All Paths Lead to Inflation
This all takes us back to Smith's 3 options -- cut spending, hike taxes, fire up the money-printing. Game them out and there's only one end-point: inflation.
On spending, Washington obviously won't cut it on its own -- it's what they live for, as we saw in living color during the debt ceiling “negotiations.” If there’s one thing the two parties agree on, it’s spend more trillions we don’t have.
As for taxes, the rich spend hundreds of billions lobbying and accounting their way out of taxes. So they're off the menu -- as Smith put it, the rich "have a political veto." The poor, of course, will get slammed, as always -- see taxes on booze, cigarettes, or gas. But that's only so much juice to squeeze.
Leaving the last man standing: the middle class. Who accounts for roughly 40% of income. Meaning they get to carry 2 and a half times their share.
Of course, $2 trillion is a lot of money, so you'd have to roughly double middle class taxes -- you'd be looking at 40, 50% marginal rates. There’s no way any politician with a brain would propose anything close to that.

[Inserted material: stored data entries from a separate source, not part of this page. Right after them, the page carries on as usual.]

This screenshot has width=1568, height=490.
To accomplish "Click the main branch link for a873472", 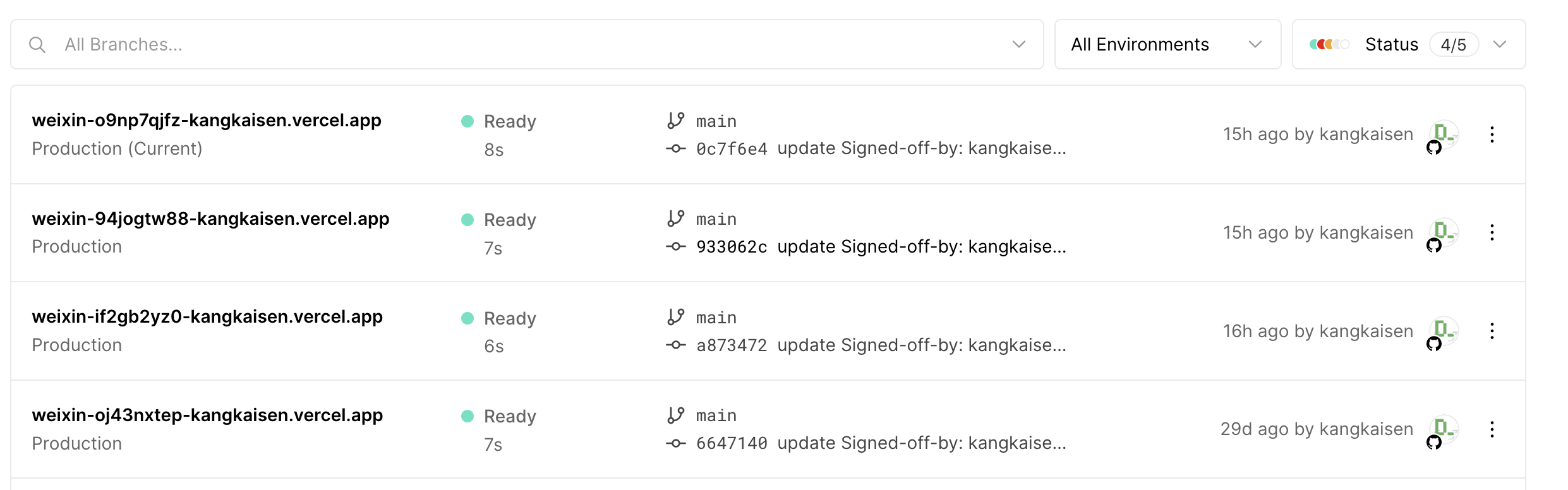I will click(x=716, y=318).
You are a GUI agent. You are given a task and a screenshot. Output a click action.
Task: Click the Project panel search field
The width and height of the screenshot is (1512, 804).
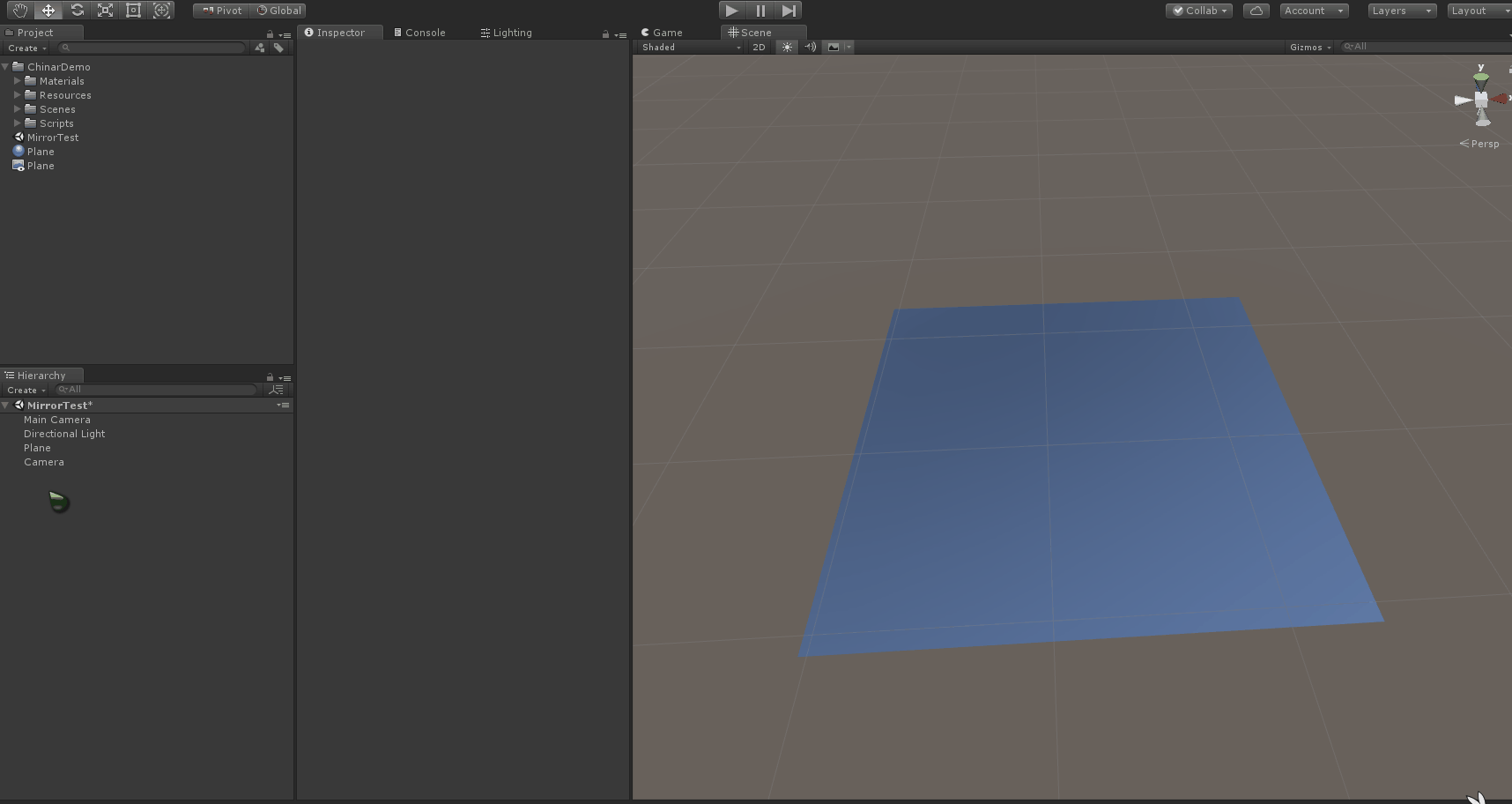click(153, 48)
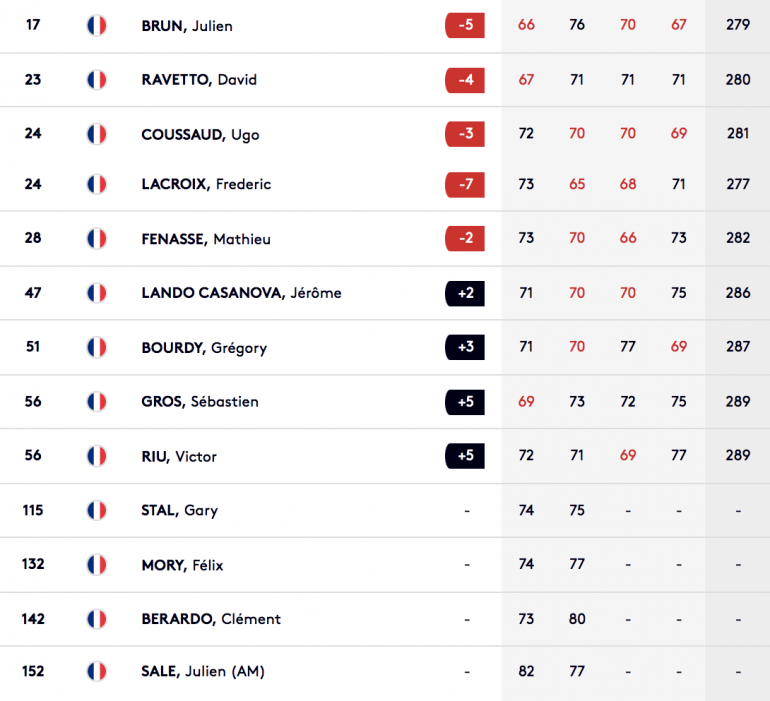Open BERARDO, Clément's player entry
This screenshot has height=701, width=770.
pyautogui.click(x=211, y=619)
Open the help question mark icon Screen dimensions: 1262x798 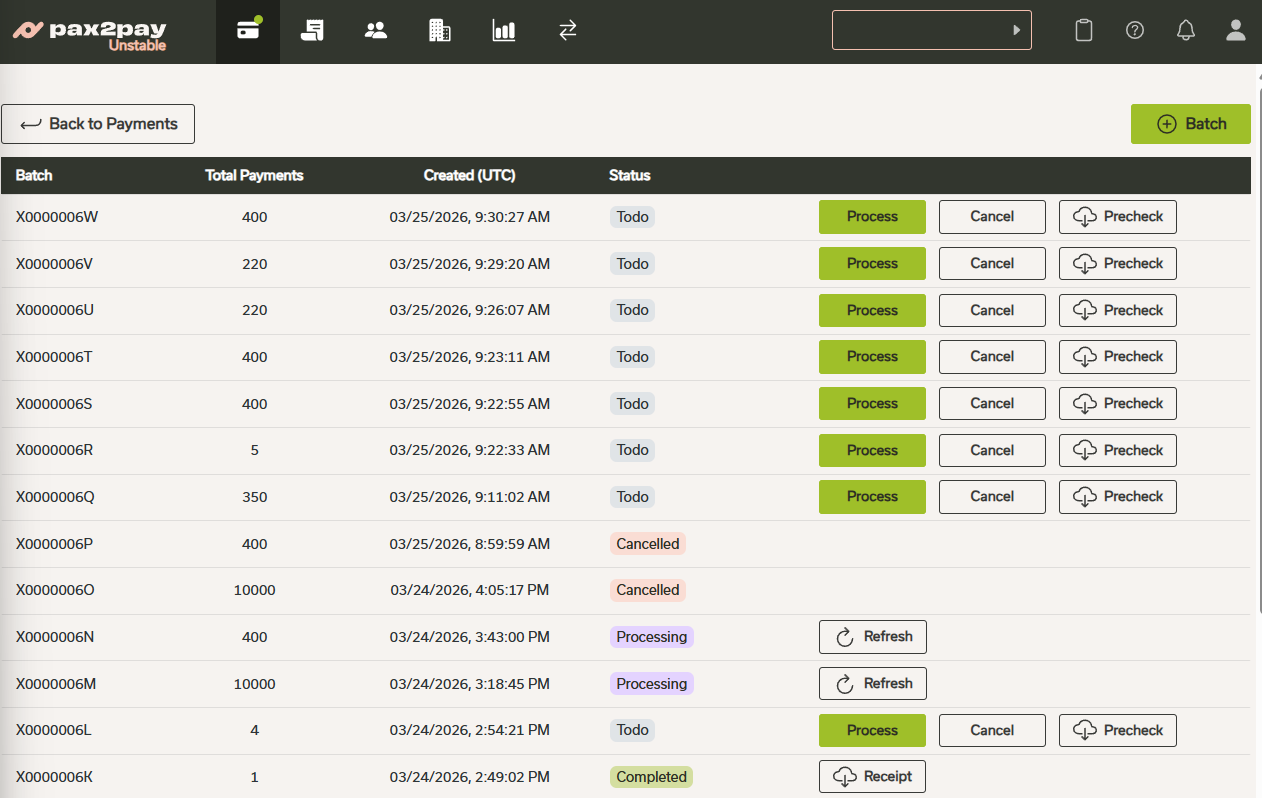coord(1135,30)
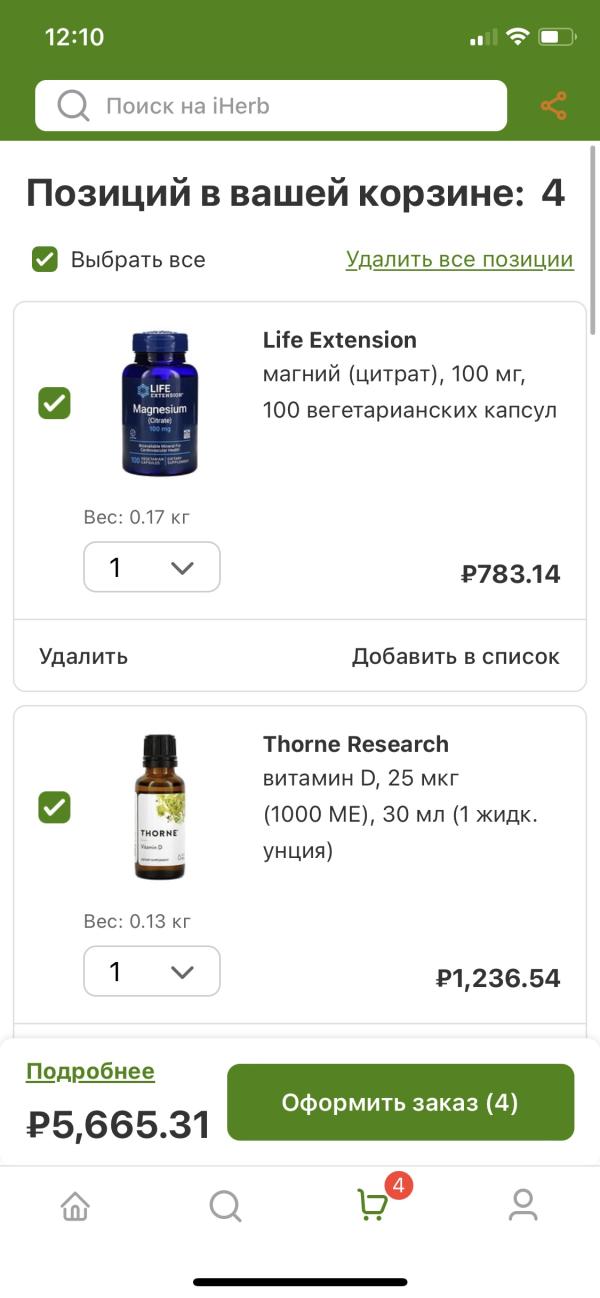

And so we’re left with the deux ex machina: The Fed's magic money printers. Typing trillions into excel sheets, pretend that’s money, and use it buy up the deficit.
This would completely reverse everything the Fed’s done to the economy this past year, driving inflation back towards double digits. Moreover, it would lock the federal government and the Federal Reserve into a permanent codependency where inflation continues so long as the deficits run. Which, going by history since Nixon took us off gold, is approximately forever.
Now, it’s certainly possible inflation moderates in the near term, whether from recession cutting prices of unsold goods or plunging energy prices typical of recession or financial panic draining cash into savings. But at this point we are locked in a fiscal doom loop, and the only realistic way out is permanent inflation.
They will kick the can as long as they can. Then they will squeeze the middle class until it squeaks. Then it’s right back to what got us here: printing eye-watering quantities of money.